### [Texto do documento]

---*---

JOSÉ RAMOS - ENXUGANDOGELO

Porteira de acesso à casa da Vovó

Nunca atrasava ou adiantava. O ônibus da empresa Expresso de Luxo, da família Paula Joca fazia a linha intermunicipal entre Pacajus e Fortaleza. Saindo de Fortaleza na “Cidade das Crianças” rigorosamente às 15:30 h, sempre e pontualmente às 16:00 estava parando no Olho d´Água, hoje Horizonte.

E, não havia demora, por que o tráfego pela BR-116, ainda era pequeno, e a estrada de boa qualidade facilitava o percurso de pouco mais de 40 Km.

Desci do ônibus e, como fiz por muitos anos durante as férias, peguei a direção da estrada vicinal, de areia pura e frouxa, que levava à casa da minha Avó. Mochila nas costas, ainda pensei em tirar o tênis e percorrer a distância de uns 6 Km descalço. Mas, logo vi que, ainda que sendo a mesma, a estrada não tinha mais tanta areia. Segui caminho.

O sol começara a esfriar, e logo entendi que não havia necessidade de andar rápido, pois Vovó e Vovô me receberiam bem na hora que eu chegasse.

Andava e andava, tendo sempre a atenção voltada, de repente, para algo que acontecia. A mesma cerca velha feita de toras de sabiá (mimosa caesalpiniaefolia) construída há dezenas de anos. Quase tudo igual.

Longe dali, mas tão perto para a captação dos ouvidos, a rolinha cantava chorosa, fogo-pagooooouuuuu, fogo-pagoooooouuuu, num lamentável cântico que tornava o fim de tarde mais triste ainda. E tome estrada. Aquela mesma que, antes tão distante, agora era percorrida com apenas um “salto” (dizer da Vovó).

Caminhando, sozinho, sequer sentia o peso ou o incômodo da mochila. Não demorou, e cheguei na porteira corrediça da casa da Tia Maria e ainda me atrevi a avisar:

– Ô de casa, tô chegando! Tô passando, mas depois eu volto!

E continuava a caminhada, que tinha o objetivo de atingir e atravessar a mata fechada antes da noite chegar. Precisaria caminhar por mais de meia hora mata à dentro, antes de atingir a porteira do destino. Não era recomendável atravessar, andando no escuro aquele matagal, sempre avisou o meu Avô.

E, poucos metros antes de entrar na mata, o susto veio através do vôo repentino no “inhambu”, despertando um medo que até então não existia. Mas, era seguir em frente, e deixar pra lá as crendices nas assombrações e lobos maus.

---*---

### [Objetivo 1]
Apresente em tabela Markdown, com as colunas Nº e Linha, as linhas dos registros desde o início até a que contém "Action: (112, 414)", inclusive, deixando de fora as linhas em branco.

---*---

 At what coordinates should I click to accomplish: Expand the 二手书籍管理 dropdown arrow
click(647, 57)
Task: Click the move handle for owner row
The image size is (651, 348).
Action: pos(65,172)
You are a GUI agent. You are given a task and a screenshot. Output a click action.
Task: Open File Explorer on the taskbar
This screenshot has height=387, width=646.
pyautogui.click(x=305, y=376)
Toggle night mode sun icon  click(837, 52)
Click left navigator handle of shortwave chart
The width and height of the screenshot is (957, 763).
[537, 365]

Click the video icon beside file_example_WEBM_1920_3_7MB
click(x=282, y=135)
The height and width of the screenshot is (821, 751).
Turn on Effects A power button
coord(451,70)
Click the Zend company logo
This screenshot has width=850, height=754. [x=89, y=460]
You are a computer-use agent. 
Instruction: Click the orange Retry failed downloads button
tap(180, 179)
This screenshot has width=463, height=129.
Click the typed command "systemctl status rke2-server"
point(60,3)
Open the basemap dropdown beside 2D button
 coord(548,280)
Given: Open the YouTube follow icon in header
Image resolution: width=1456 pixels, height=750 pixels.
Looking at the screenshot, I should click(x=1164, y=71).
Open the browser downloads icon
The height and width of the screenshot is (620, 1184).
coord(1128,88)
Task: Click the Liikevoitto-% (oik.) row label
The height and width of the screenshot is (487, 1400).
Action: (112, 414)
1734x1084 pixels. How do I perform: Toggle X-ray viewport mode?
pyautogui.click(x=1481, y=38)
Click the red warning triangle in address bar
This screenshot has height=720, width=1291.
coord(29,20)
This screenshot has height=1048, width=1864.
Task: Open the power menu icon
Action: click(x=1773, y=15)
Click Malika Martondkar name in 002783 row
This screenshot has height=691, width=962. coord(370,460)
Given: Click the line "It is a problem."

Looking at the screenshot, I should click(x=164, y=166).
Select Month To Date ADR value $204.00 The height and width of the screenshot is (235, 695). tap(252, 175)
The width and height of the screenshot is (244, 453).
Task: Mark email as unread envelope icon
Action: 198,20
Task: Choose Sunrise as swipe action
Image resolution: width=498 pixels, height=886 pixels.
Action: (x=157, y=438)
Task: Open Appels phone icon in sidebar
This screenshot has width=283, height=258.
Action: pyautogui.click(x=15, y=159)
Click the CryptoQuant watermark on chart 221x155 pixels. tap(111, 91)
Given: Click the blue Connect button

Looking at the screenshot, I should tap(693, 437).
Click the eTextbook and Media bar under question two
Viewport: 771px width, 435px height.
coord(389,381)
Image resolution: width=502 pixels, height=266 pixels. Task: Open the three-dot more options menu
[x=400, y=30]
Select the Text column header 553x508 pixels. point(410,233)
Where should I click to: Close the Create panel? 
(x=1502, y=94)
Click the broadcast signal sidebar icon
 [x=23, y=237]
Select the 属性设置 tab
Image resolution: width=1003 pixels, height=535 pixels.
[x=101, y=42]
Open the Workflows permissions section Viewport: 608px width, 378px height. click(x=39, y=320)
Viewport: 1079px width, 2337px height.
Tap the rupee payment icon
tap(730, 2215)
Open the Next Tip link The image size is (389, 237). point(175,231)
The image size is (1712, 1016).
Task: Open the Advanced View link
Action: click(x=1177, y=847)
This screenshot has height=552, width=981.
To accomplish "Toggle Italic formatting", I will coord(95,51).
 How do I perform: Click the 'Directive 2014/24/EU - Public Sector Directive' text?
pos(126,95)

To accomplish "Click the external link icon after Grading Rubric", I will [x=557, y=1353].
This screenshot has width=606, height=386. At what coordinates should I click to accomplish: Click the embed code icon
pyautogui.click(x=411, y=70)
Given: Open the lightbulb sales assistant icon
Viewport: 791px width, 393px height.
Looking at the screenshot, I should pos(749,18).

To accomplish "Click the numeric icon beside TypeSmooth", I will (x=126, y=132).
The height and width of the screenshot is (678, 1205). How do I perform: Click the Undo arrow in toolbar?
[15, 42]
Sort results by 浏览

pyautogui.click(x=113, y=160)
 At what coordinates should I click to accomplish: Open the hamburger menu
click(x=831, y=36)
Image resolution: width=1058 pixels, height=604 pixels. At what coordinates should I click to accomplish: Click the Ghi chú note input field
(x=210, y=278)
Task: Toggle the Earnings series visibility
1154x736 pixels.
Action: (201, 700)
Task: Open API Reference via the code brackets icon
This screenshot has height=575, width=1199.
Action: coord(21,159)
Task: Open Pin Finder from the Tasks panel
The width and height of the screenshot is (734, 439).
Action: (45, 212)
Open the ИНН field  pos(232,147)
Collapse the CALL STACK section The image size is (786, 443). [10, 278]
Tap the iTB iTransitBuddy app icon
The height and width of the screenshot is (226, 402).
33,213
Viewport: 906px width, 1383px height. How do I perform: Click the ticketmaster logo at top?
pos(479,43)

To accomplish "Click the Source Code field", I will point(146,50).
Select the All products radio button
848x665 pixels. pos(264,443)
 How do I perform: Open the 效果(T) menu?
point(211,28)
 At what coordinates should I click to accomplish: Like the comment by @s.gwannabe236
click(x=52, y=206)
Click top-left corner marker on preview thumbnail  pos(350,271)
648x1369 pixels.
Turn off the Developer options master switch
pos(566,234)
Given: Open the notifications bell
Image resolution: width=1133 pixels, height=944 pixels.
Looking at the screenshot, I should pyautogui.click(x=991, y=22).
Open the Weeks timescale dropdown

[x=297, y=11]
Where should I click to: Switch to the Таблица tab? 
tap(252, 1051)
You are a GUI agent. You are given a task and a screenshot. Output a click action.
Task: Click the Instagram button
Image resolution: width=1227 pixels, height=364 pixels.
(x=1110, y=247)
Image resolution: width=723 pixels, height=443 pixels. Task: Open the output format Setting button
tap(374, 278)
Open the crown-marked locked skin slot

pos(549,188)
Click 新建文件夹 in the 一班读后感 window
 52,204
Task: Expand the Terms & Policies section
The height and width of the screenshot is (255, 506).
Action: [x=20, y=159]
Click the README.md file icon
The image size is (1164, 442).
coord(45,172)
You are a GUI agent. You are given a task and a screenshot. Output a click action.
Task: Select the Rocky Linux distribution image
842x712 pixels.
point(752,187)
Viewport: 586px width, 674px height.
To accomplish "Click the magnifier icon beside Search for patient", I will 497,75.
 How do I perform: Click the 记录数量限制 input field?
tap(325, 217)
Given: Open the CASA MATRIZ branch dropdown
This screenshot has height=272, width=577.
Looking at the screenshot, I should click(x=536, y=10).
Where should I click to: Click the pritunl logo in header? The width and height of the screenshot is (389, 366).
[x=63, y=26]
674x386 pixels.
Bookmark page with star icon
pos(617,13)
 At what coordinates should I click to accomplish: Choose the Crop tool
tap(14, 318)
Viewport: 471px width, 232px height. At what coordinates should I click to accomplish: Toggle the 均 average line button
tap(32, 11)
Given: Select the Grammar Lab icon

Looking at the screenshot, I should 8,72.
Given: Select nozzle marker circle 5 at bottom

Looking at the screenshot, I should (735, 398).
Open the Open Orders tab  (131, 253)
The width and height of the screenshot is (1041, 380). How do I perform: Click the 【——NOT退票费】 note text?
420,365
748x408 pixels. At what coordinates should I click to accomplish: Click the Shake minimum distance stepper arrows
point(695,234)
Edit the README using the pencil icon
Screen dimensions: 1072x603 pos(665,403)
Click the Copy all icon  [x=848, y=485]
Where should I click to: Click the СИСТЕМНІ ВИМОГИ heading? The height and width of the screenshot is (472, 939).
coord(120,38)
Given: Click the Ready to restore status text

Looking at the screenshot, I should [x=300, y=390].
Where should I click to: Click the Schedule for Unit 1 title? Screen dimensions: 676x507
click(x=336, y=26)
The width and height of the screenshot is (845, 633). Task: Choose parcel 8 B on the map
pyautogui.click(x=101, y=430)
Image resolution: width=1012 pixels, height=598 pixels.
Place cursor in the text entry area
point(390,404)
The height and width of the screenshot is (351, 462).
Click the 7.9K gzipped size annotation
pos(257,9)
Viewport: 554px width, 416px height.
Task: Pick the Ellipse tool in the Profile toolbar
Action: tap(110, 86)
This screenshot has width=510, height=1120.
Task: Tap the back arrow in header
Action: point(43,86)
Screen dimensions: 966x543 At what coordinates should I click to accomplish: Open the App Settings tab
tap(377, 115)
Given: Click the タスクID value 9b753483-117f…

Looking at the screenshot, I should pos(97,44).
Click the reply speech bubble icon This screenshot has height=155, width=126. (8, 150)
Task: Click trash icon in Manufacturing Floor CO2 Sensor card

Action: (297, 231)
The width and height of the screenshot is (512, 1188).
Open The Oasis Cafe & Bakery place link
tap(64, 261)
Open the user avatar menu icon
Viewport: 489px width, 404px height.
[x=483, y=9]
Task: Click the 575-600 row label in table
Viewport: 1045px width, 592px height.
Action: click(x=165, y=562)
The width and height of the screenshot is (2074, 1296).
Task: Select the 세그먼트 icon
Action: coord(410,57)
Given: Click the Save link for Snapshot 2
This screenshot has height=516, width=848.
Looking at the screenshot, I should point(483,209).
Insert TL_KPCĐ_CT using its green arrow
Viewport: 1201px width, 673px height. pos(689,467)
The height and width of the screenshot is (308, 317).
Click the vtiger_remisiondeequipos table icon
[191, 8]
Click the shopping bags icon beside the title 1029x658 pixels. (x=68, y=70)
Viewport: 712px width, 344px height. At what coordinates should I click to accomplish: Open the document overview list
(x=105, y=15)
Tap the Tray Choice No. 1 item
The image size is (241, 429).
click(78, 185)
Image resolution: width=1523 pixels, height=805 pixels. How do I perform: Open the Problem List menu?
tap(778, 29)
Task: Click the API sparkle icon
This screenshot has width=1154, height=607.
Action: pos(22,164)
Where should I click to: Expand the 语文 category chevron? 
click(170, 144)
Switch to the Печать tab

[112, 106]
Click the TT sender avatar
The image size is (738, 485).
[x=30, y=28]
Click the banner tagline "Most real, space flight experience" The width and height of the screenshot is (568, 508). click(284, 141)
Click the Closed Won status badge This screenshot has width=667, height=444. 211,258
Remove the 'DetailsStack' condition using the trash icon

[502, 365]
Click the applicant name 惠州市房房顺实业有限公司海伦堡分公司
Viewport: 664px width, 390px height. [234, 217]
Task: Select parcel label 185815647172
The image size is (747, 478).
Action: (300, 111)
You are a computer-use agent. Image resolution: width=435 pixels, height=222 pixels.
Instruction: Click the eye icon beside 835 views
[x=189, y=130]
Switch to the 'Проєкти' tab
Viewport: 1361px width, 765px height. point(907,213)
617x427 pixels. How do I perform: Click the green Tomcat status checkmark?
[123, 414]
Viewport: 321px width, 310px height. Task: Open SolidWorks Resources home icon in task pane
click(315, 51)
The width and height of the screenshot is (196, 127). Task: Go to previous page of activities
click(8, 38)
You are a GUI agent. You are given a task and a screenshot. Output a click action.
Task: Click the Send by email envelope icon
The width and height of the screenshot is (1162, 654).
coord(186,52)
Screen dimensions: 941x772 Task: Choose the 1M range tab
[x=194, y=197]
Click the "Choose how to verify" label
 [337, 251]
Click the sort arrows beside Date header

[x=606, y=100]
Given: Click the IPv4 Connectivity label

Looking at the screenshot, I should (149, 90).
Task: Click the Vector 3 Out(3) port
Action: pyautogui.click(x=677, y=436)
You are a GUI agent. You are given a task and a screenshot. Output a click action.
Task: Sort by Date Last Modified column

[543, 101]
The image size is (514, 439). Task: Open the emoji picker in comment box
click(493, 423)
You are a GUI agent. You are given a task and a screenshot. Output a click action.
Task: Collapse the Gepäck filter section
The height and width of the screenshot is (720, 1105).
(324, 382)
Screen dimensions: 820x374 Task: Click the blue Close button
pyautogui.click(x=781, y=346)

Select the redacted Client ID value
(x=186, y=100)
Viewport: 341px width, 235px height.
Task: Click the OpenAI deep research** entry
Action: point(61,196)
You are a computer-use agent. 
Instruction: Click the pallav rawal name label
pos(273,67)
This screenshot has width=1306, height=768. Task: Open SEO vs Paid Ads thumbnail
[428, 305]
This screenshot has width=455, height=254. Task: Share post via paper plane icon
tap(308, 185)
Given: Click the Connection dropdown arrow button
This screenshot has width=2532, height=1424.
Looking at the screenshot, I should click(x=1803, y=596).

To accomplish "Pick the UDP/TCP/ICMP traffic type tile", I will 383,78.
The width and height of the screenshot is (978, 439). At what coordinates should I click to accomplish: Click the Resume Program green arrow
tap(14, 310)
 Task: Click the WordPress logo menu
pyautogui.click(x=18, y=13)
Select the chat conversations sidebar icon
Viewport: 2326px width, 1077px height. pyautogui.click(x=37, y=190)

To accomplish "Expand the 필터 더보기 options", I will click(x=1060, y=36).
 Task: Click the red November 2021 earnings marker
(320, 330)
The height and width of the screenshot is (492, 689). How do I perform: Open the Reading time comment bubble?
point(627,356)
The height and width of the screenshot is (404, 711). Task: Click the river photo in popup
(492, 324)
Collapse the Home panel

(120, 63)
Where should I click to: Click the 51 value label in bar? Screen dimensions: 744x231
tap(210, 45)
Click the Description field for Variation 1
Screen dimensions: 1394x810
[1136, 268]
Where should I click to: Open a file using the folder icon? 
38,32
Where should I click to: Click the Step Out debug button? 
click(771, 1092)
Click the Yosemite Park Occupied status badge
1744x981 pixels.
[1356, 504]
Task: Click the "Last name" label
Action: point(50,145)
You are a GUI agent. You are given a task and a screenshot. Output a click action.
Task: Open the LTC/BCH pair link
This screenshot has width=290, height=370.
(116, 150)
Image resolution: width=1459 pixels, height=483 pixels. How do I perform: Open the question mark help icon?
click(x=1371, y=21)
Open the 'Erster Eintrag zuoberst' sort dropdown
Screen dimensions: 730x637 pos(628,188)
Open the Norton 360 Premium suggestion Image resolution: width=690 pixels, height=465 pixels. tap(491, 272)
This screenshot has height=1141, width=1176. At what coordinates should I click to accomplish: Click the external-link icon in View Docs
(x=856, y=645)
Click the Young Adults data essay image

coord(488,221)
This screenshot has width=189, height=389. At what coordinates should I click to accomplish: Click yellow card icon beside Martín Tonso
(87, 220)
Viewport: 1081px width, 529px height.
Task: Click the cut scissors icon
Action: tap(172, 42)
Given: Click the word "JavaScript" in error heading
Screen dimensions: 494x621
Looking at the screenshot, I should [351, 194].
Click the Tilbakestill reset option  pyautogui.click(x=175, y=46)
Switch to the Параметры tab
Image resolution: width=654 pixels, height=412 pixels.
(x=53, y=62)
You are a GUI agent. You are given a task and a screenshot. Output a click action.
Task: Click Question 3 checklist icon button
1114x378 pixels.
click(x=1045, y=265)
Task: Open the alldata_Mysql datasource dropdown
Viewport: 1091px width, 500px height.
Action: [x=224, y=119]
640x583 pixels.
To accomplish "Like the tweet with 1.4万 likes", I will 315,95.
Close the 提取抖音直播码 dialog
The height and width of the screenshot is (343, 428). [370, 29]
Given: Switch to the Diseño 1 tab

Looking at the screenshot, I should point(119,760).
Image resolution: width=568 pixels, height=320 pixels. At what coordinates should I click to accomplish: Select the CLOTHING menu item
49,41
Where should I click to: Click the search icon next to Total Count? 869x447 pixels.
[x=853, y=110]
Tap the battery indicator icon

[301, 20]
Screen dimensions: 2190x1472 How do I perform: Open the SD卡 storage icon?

---*---

### [Objetivo 2]
De acordo com o texto do documento, por que não era necessário andar rápido ao seguir pela estrada no fim da tarde?

### [Resposta escrita 1]
| Nº | Linha |
|---|---|
| 1 |  At what coordinates should I click to accomplish: Expand the 二手书籍管理 dropdown arrow |
| 2 | click(647, 57) |
| 3 | Task: Click the move handle for owner row |
| 4 | The image size is (651, 348). |
| 5 | Action: pos(65,172) |
| 6 | You are a GUI agent. You are given a task and a screenshot. Output a click action. |
| 7 | Task: Open File Explorer on the taskbar |
| 8 | This screenshot has height=387, width=646. |
| 9 | pyautogui.click(x=305, y=376) |
| 10 | Toggle night mode sun icon  click(837, 52) |
| 11 | Click left navigator handle of shortwave chart |
| 12 | The width and height of the screenshot is (957, 763). |
| 13 | [537, 365] |
| 14 | Click the video icon beside file_example_WEBM_1920_3_7MB |
| 15 | click(x=282, y=135) |
| 16 | The height and width of the screenshot is (821, 751). |
| 17 | Turn on Effects A power button |
| 18 | coord(451,70) |
| 19 | Click the Zend company logo |
| 20 | This screenshot has width=850, height=754. [x=89, y=460] |
| 21 | You are a computer-use agent.  |
| 22 | Instruction: Click the orange Retry failed downloads button |
| 23 | tap(180, 179) |
| 24 | This screenshot has width=463, height=129. |
| 25 | Click the typed command "systemctl status rke2-server" |
| 26 | point(60,3) |
| 27 | Open the basemap dropdown beside 2D button |
| 28 |  coord(548,280) |
| 29 | Given: Open the YouTube follow icon in header |
| 30 | Image resolution: width=1456 pixels, height=750 pixels. |
| 31 | Looking at the screenshot, I should click(x=1164, y=71). |
| 32 | Open the browser downloads icon |
| 33 | The height and width of the screenshot is (620, 1184). |
| 34 | coord(1128,88) |
| 35 | Task: Click the Liikevoitto-% (oik.) row label |
| 36 | The height and width of the screenshot is (487, 1400). |
| 37 | Action: (112, 414) |

### [Resposta escrita 2]
Não era preciso ter pressa porque Vovó e Vovô receberiam bem a chegada a qualquer hora.